#### [Exercise prompt]
Reproduce verbatim all of the data given below, but do not carry over the images.

(Beginning of Records shown)

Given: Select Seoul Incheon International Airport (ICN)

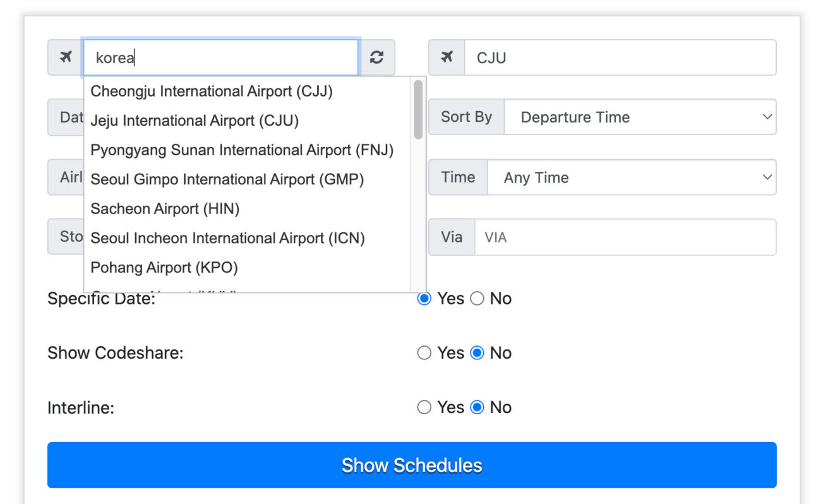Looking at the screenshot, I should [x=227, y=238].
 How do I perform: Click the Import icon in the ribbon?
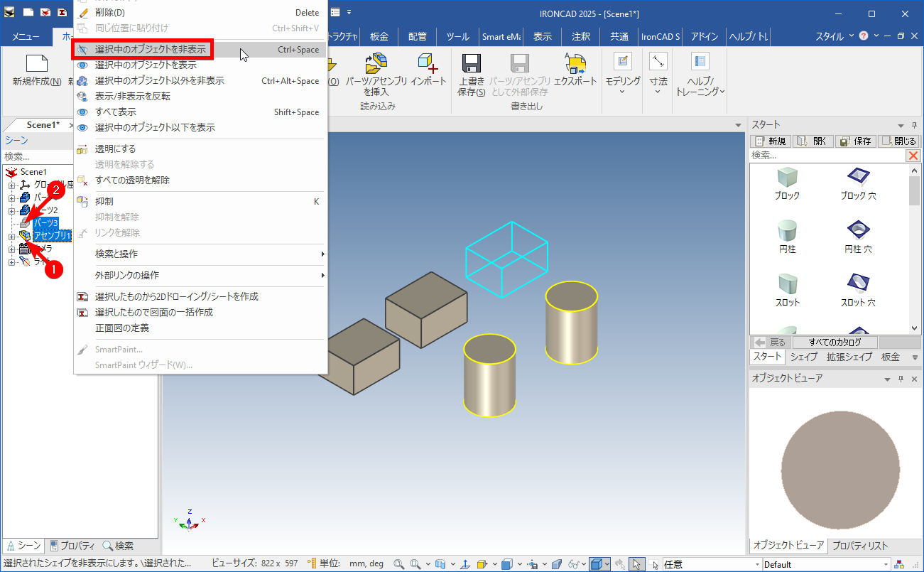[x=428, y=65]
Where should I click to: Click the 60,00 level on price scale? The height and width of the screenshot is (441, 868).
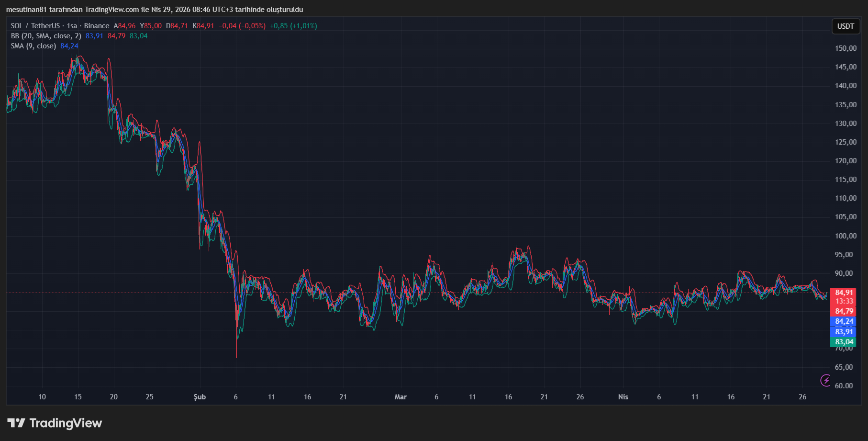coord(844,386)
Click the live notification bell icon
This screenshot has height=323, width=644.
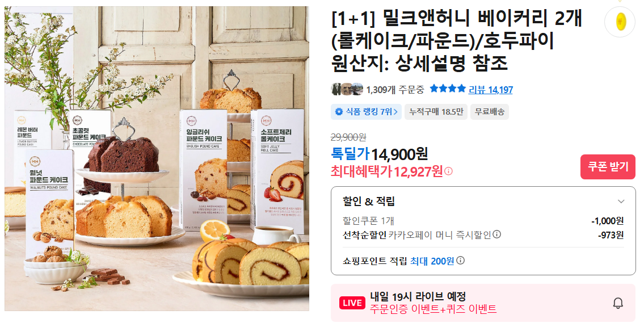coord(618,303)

(End of Records shown)

#### [Answer to the exercise]
Given: Select Seoul Incheon International Airport (ICN)

Looking at the screenshot, I should [x=227, y=238].
 How do I perform: Click the Import icon in the ribbon?
[x=428, y=65]
Where should I click to: Click the 60,00 level on price scale? The height and width of the screenshot is (441, 868).
coord(844,386)
Click the live notification bell icon
This screenshot has height=323, width=644.
coord(618,303)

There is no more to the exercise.